Operational Runbooks#

Audience: IT Operations, Helpdesk, Security Operations
Prerequisites: Access to Kleidia admin interface and/or Kubernetes cluster
Outcome: Resolve incidents efficiently with documented procedures

Runbook Overview#

This document provides step-by-step procedures for common incidents and operational scenarios. Each runbook follows a consistent structure:

  • Trigger: What initiates this procedure
  • Roles Involved: Who participates
  • Actions: Step-by-step procedure
  • Expected Outcome: What success looks like
  • Related Docs: Links to additional information

Lost or Stolen YubiKey#

Trigger#

User reports their YubiKey as lost, stolen, or potentially compromised.

Roles Involved#

RoleResponsibility
End UserReports incident to helpdesk
HelpdeskVerifies identity, initiates revocation
Security TeamReviews for signs of compromise, approves replacement

Actions#

1. Verify User Identity#

Before taking any action, verify the reporter’s identity using your organization’s verification policy (e.g., callback, manager confirmation, security questions).
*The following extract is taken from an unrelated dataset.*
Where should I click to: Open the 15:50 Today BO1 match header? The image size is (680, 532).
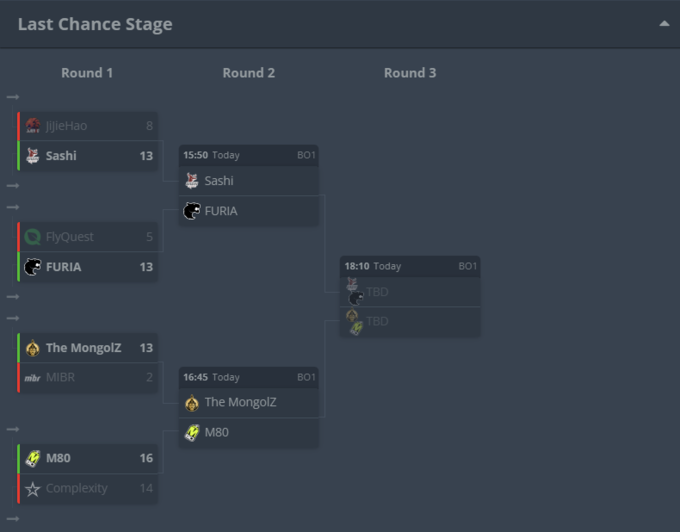[x=249, y=155]
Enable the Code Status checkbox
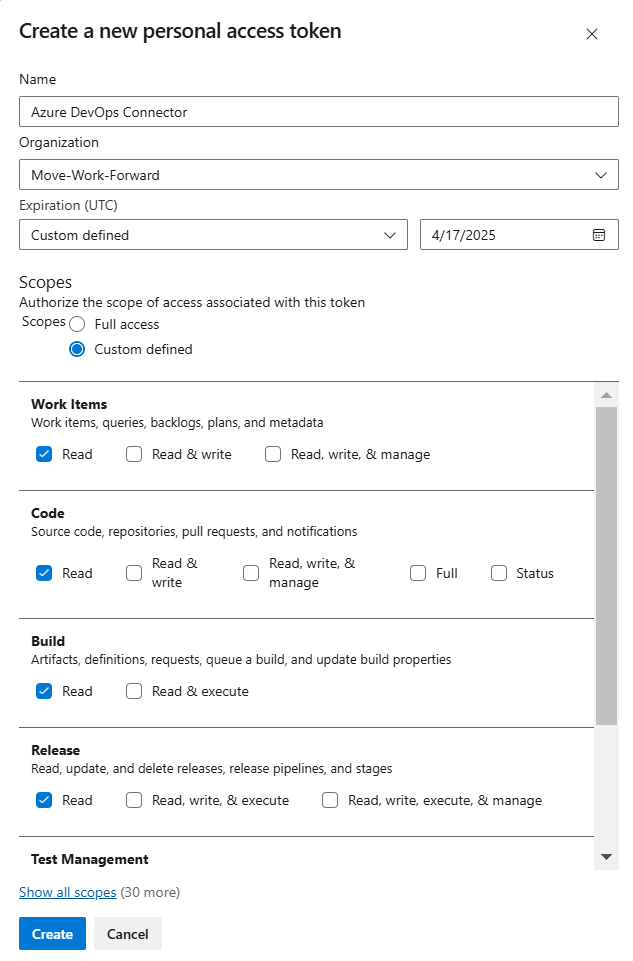The image size is (633, 961). [x=499, y=573]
2. Locate Device in Kleidia#

  1. Log into Kleidia admin interface
  2. Navigate to AdminYubiKeys
  3. Search for the user’s device by:
    • User name/email
    • Device serial number (if known)

3. Revoke All Certificates#

  1. Select the lost YubiKey
  2. Click Revoke All Certificates
  3. Confirm the revocation
  4. Certificates are added to CRL immediately

4. Disable Device#

  1. Select Mark as Lost/Stolen
  2. Device status changes to disabled
  3. Document the incident in the notes field

5. Disable FIDO2 Credentials#

  1. Navigate to FIDO2 Credentials for the user
  2. Remove/disable all credentials associated with the lost device
  3. Verify removal in the credential list

6. Document in Audit Log#

  1. Navigate to Audit Logs
  2. Verify revocation and disable events are logged
  3. Add incident reference number if applicable

7. Issue Replacement (Optional)#

If user needs a replacement:

  1. Obtain new YubiKey from inventory
  2. Navigate to YubiKeysRegister New Device
  3. Follow enrollment wizard for the user
  4. Generate new certificates
  5. Register new FIDO2 credentials

Expected Outcome#

  • ✅ All certificates on lost device are revoked
  • ✅ Device is marked as lost/disabled in system
  • ✅ FIDO2 credentials are removed
  • ✅ Audit log documents all actions
  • ✅ User has replacement device (if applicable)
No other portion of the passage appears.